Heidegger’s privileging of a Germanic spirit is thus presented as nothing other than an “unwitting” receptivity to an invocation not exclusively High German in origin but encompassing the Jewish tradition as well. I am not saying this isn’t hilarious. But if Heidegger’s scholarly contribution is to be remembered as essentially a regressive move that confuses itself for independent thought, and if this charge is effectively a denial of the intellectual merit of Heidegger’s work as its one saving grace, what does this say about the invocatory spirit as a mode of knowing?
Jacques Lacan distinguished his construct of the invocatory drive from invocatory performance. The drive is a partial drive whose erogenous zone is associated with the ears. Its partial object is the voice and the associated verb is ‘to hear.’ Of course, Lacan did a lot with this set up. Concerning the observation where the play of signifiers in language is made to serve less as play and more as a regulatory function, this speaks to “a void at the heart” of positivism.

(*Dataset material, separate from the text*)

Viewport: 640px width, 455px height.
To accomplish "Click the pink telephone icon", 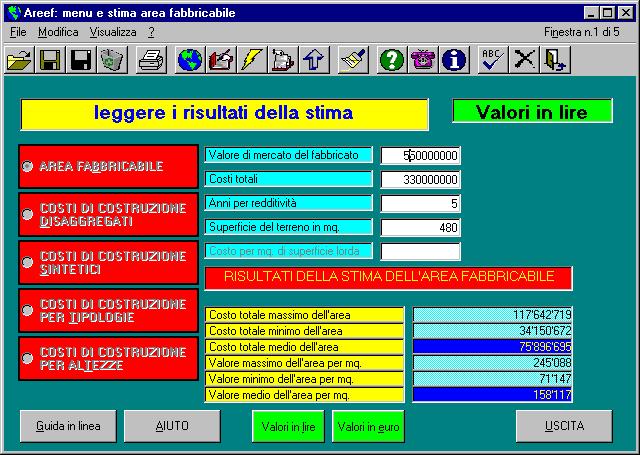I will pyautogui.click(x=423, y=60).
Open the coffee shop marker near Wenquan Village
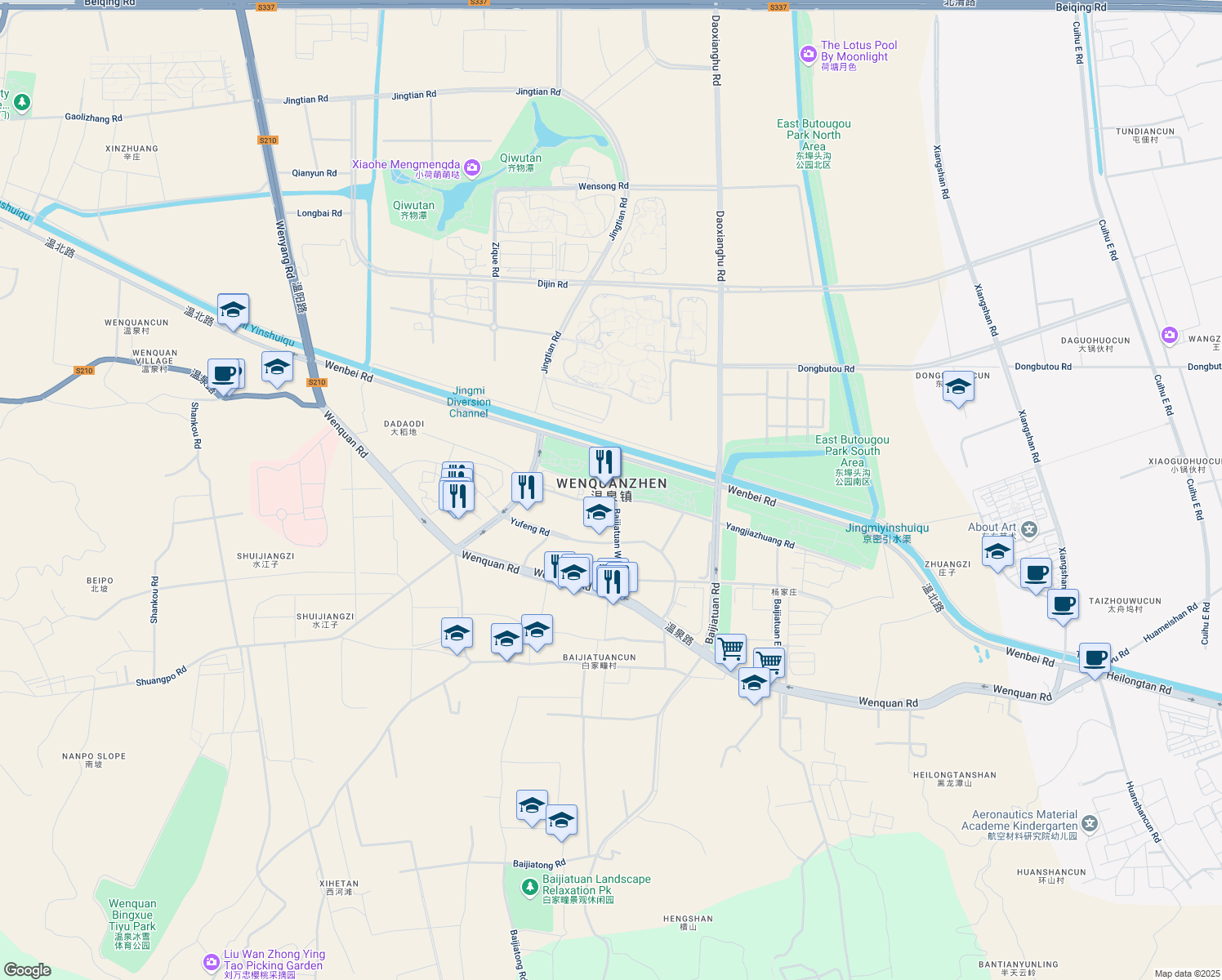1222x980 pixels. pos(223,372)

Then, if what’s desired in a “truly invocatory performance” is a desire for mastery over master signifiers, themselves material constructs borne along on sound waves that exist and also pass into non-existence by which mode they have the ability to penetrate – what’s being demonstrated is how the drive itself feeds into the performance. Together they describe a route of enjoyment whose ultimate significance is nothing more than that. It does not speak to a cause or a telos (with the aid of Lacan’s intervention). The schema allows for the reading of any such performance in terms of whatever it is that’s considered enjoyable. I’m guessing that’s where the fun begins in psychoanalysis, particularly where the regulatory function is retained as a guise.
O’Hara wrote that Heidegger was “self-elected.” There is a sense from reading O’Hara that Heidegger mistook a mirage of sound as real, a bell that didn’t toll for him in quite the way he imagined. I’m not a Nazi sympathizer, but on the whole I can’t say I buy this assessment, since it rules out too much when we try to widen the judgement in its application beyond the narrow case of Heidegger.
Here I think the grounding in invocatory performance can help to discern to what degree its goodness of fit, its wideness or narrowness, is determined. Not on the basis of the individual’s desire but by the way language structures that desire. The difference would consist in that between open and equal opportunity, the opening of all wombs/minds for a transformative power to take place, as opposed to believing this can be achieved by leaving things up to experts. The only thing that such a closing or restricting of circuits of exchange could limit is the penetration of non-transformative appearance. Love finds its way. And I think O’Hara must sense this to be true, since he makes sure to attach the restrictiveness, the desire for exclusivity, to Heidegger:
“For what Heidegger and his peers hate is the specter of a triumphant, democratically leveling, rationalistic universalism, and what he and his peers love is an endangered or embattled, distinctively different, passionately embraced localism” (187).